§ Source passage:
Even if a DRAM-less SSD uses the device’s host memory buffer, which is also DRAM, to store the data map, that DRAM module is usually located much farther away from the storage modules than built-in DRAM would be on the SSD. So it could still be slower than an SSD with DRAM.  Today, however, systems have capabilities such as data (or cache) pre-fetching that enable HMBs to work well and achieve low latency. Again, it’s a bit more of a hassle to get the same performance as an SSD with DRAM, but it’s certainly not impossible.


DRAM isn’t cheap, so SSDs with DRAM are more expensive than those without. According to one recent article, the price difference between DRAM and DRAM-less SSDs is approximately $15 to $35. That might not seem like much at first glance, but for an organization with 10,000 employees that use a total of 15,000 devices, the differential can become significant.

Power consumption

DRAM requires a lot of power. In fact, a paper by Carnegie Mellon researchers stated: “Main memory (DRAM) consumes as much as half of the total system power in a computer today.” Part of that is because DRAM data must constantly be refreshed. That means SSDs with built-in DRAM consume more power than DRAM-less SSDs. As today’s organizations move toward increased sustainability in the data center and beyond, lowering the amount of power needed to keep operations running is a must.

§ Stored data:
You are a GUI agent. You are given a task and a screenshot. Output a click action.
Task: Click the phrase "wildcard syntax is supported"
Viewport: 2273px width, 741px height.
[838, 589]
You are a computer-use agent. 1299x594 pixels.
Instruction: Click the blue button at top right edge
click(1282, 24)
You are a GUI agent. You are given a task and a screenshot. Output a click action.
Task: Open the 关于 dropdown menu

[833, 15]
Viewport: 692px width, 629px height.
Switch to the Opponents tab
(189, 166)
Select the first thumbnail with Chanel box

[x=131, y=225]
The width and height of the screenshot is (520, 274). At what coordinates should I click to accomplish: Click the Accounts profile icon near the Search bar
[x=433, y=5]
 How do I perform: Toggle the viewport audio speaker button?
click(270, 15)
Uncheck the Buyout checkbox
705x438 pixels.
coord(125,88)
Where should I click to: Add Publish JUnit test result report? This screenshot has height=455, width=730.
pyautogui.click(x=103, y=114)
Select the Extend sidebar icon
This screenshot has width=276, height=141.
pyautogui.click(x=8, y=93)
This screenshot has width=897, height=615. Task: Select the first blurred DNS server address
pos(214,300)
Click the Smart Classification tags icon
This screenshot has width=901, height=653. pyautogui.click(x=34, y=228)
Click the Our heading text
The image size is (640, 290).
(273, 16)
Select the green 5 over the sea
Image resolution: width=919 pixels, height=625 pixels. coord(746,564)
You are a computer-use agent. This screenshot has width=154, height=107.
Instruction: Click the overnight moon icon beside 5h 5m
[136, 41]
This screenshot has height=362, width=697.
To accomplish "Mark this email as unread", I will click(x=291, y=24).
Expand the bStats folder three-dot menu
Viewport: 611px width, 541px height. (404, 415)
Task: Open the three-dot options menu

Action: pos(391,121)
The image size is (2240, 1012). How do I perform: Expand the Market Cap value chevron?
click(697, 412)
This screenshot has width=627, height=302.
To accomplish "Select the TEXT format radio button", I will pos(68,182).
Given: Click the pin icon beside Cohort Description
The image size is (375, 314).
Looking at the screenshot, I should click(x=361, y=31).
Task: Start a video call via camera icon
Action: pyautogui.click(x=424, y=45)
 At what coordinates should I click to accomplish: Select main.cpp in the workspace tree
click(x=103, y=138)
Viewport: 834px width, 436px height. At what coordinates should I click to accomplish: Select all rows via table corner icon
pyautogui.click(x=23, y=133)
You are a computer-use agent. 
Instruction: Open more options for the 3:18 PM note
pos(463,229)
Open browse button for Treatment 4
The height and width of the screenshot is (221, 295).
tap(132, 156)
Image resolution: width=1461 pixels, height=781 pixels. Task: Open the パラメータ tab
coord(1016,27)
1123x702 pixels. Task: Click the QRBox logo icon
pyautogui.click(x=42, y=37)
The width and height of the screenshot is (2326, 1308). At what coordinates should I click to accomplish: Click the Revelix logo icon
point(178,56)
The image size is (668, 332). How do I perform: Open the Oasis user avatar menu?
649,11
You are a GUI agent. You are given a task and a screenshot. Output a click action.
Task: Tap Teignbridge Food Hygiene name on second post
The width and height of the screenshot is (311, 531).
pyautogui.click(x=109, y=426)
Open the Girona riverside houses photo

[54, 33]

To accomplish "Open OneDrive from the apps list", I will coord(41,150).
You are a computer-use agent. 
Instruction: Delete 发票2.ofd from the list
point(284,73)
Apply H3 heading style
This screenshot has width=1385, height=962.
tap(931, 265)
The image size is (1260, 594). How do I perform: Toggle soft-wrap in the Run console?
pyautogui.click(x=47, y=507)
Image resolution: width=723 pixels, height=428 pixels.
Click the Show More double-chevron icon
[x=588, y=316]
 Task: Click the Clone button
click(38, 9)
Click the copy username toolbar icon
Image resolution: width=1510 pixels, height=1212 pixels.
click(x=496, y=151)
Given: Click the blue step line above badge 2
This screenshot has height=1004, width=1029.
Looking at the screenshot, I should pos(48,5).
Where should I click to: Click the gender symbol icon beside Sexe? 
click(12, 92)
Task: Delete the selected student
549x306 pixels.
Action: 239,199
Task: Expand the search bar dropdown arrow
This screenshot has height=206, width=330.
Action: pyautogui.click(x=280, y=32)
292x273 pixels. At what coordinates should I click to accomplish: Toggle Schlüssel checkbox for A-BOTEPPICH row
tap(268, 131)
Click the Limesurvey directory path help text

§ Requirement: What is the text of the DRAM-less SSD passage between "DRAM requires a" and "running is a must.", inclusive? Return it word for word. Rely only on the passage about DRAM-less SSDs.

§ Answer to this problem:
DRAM requires a lot of power. In fact, a paper by Carnegie Mellon researchers stated: “Main memory (DRAM) consumes as much as half of the total system power in a computer today.” Part of that is because DRAM data must constantly be refreshed. That means SSDs with built-in DRAM consume more power than DRAM-less SSDs. As today’s organizations move toward increased sustainability in the data center and beyond, lowering the amount of power needed to keep operations running is a must.